Jenet’s recovery is testament to the benefits of livelihood programmes such as those run by RefugePoint, which provide women with the means to become self-sufficient, as well as ensuring they have the support and provisions they urgently need.  Yet her story is also indicative of the myriad of challenges that refugee women must navigate in their bid for safety.

“The whole issue of gender-based violence is as bad if not worse in refugee situations than it is in conflict,"  says Dale Buscher, Director of Protection at the Women’s Refugee Commission (WRC). "Nothing that we’ve done to date has effectively reduced the risks posed to women refugees.”

It is a damming indictment of the lack of progress since sexual and gender-based violence was afforded priority on the humanitarian agenda over twenty years ago.  Jenet’s story adds to the growing legacy of cases that first seized the world’s attention in the 1990s when over a million women are estimated to have been raped during conflicts in the former Yugoslavia and Rwanda. 

The sheer scale of abuse prompted the United Nations to recognise the systematic use of rape as a weapon of war. 

Numerous developments have followed, from the landmark 2008 UN Resolution 1820, which called for greater protection and prevention of sexual violence, to community-based education initiatives run by CARE International in Kosovo, which engage men to address gender inequalities as one of the root causes of violence. 

Similar post-conflict models have proved effective in Rwanda, where the National Police Headquarters established a gender-desk that has seen an increase in the number of cases adjudicated and a decrease in the stigma associated with rape.

Yet the violence still continues. 

In Darfur, between October 2004 and February 2005, Medécins Sans Frontières treated 500 displaced women for rape.  More than 80 per cent of those cases occurred when women left in search of water or firewood.  According to CARE International, 40 women are raped every day in the Democratic Republic of Congo, described as the “rape capital of the world” by the New York Times.  While in Mogadishu, the UN reported 800 cases of rape between September and November 2012 alone.

How can this be?   It is certainly not for the lack of intervention by the humanitarian community, says Buscher.  Historically, interventions have focused on emergency relief and development work.  Vital though this is, it leaves a gaping hole when it comes to keeping survivors safe from harm. 

The WRC is leading efforts to embed prevention and protection practices into livelihood programmes, to reduce the risks that women refugees are exposed to.  It has established guidelines that ensure women have an advocate who can help vet employers, and that women have safe access to water, cleaning facilities and cooking fuel.

Just as the movement to empower women and raise global awareness about sexual violence has taken some 20 years to spread, Buscher cautions that prevention will be a long journey: “We’re never going to make things 100 per cent safe but we want to at least mitigate as many of those risks as we can.” 

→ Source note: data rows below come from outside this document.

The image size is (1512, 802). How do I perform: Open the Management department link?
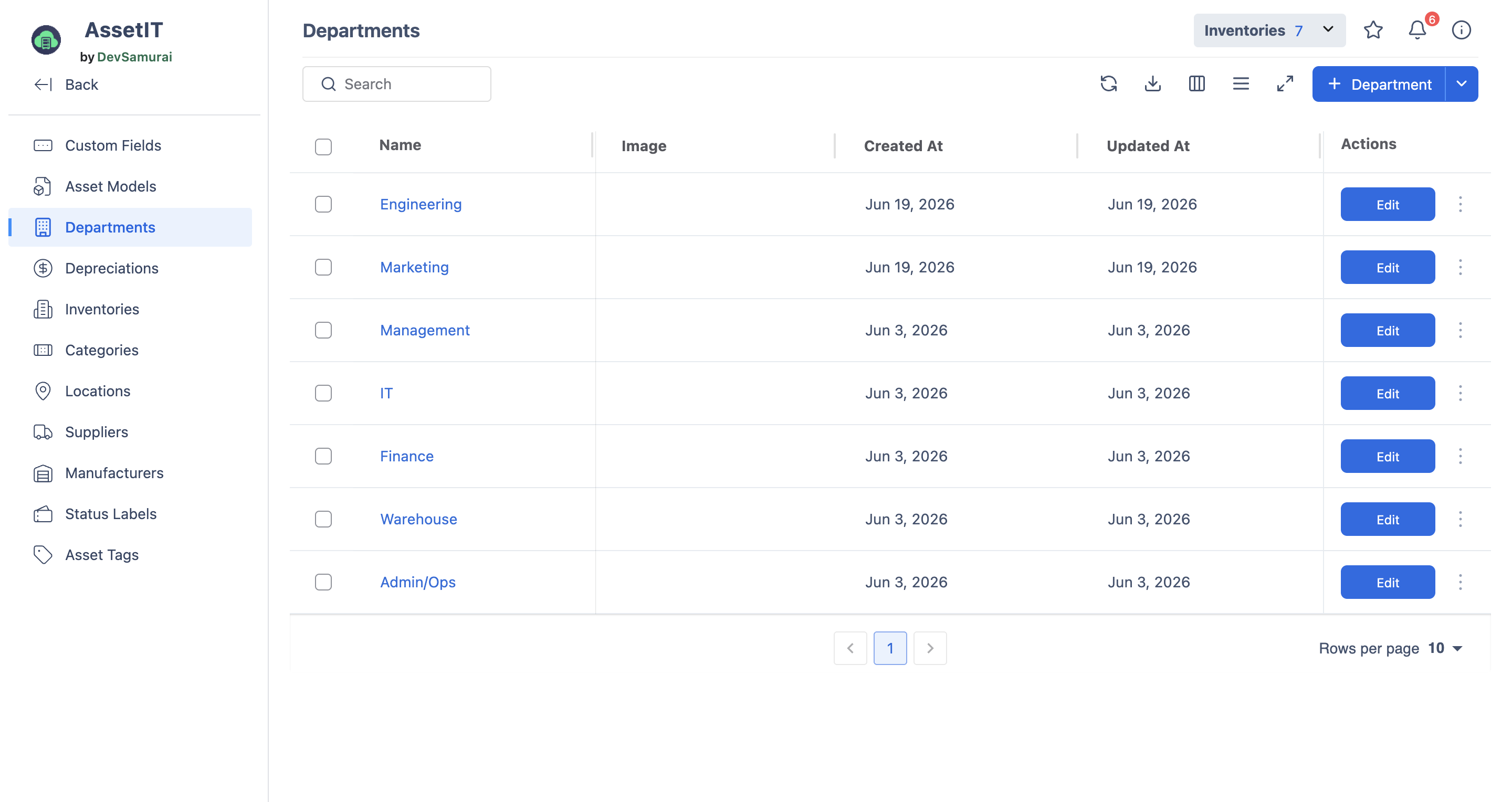(x=424, y=330)
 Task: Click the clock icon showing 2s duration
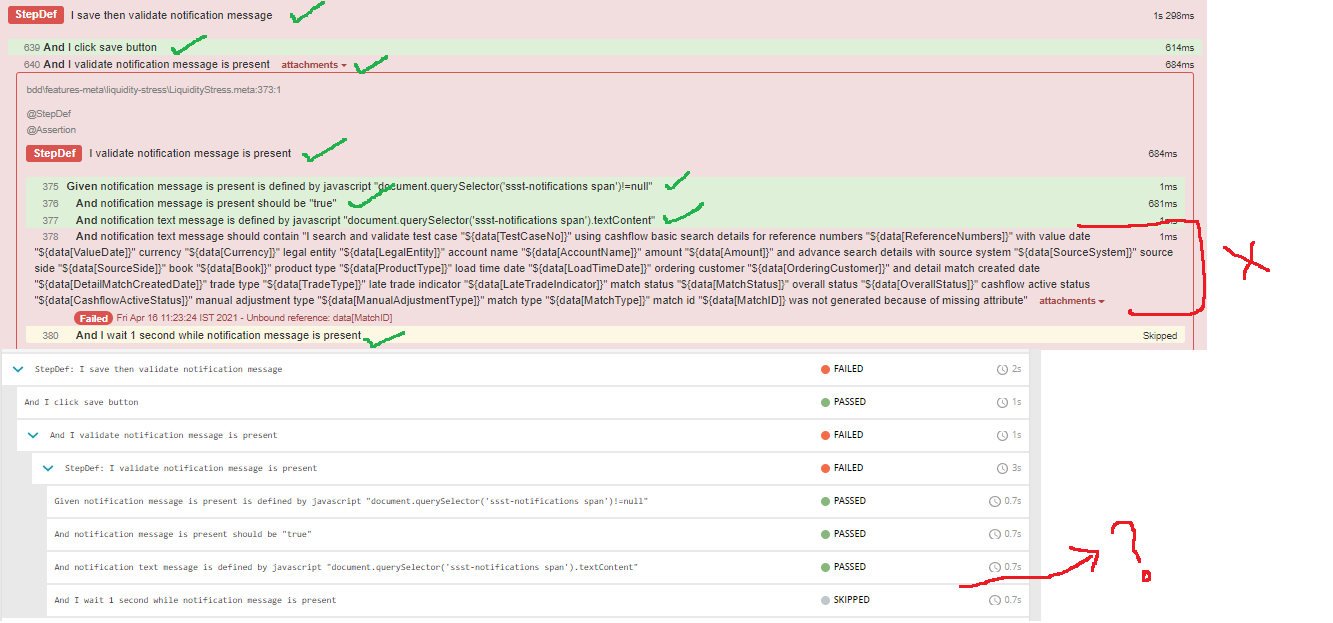click(1003, 369)

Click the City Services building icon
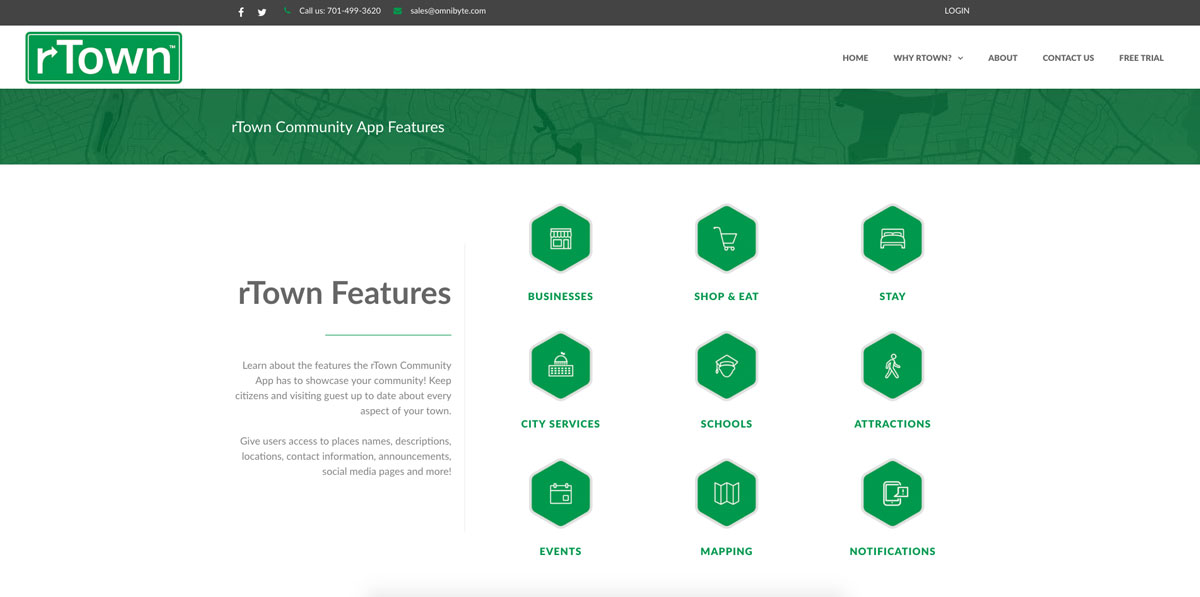[x=560, y=366]
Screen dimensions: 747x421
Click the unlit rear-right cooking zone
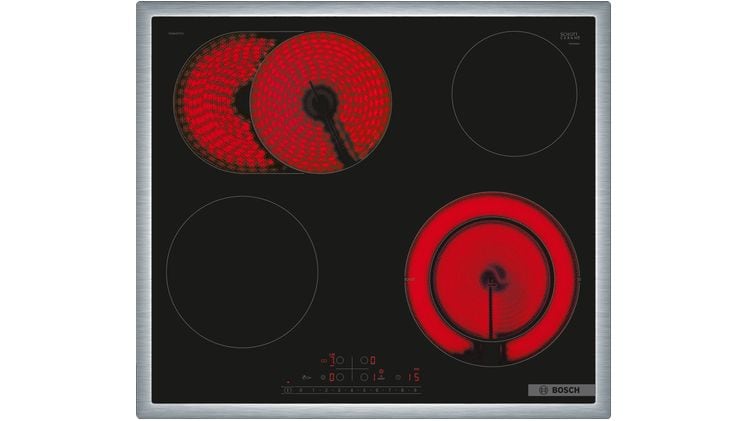514,93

Jenet’s focus is now resolutely on creating a future for her family.  Despite the nightmares she still suffers, she bravely shares her experiences with other women, hoping they can similarly learn to “move on”. 

There is nonetheless a sad sense of resignation in her voice when she says: “I have always found it very difficult to be a woman, even before I was a refugee.  Men take advantage of you.  If you are raped you have to raise children that you never planned but you do it because they are part of your life.  Whatever happened to me was meant to be.  After all that I have gone through, I now know how to cope with life.  These are the realities of life as a woman.”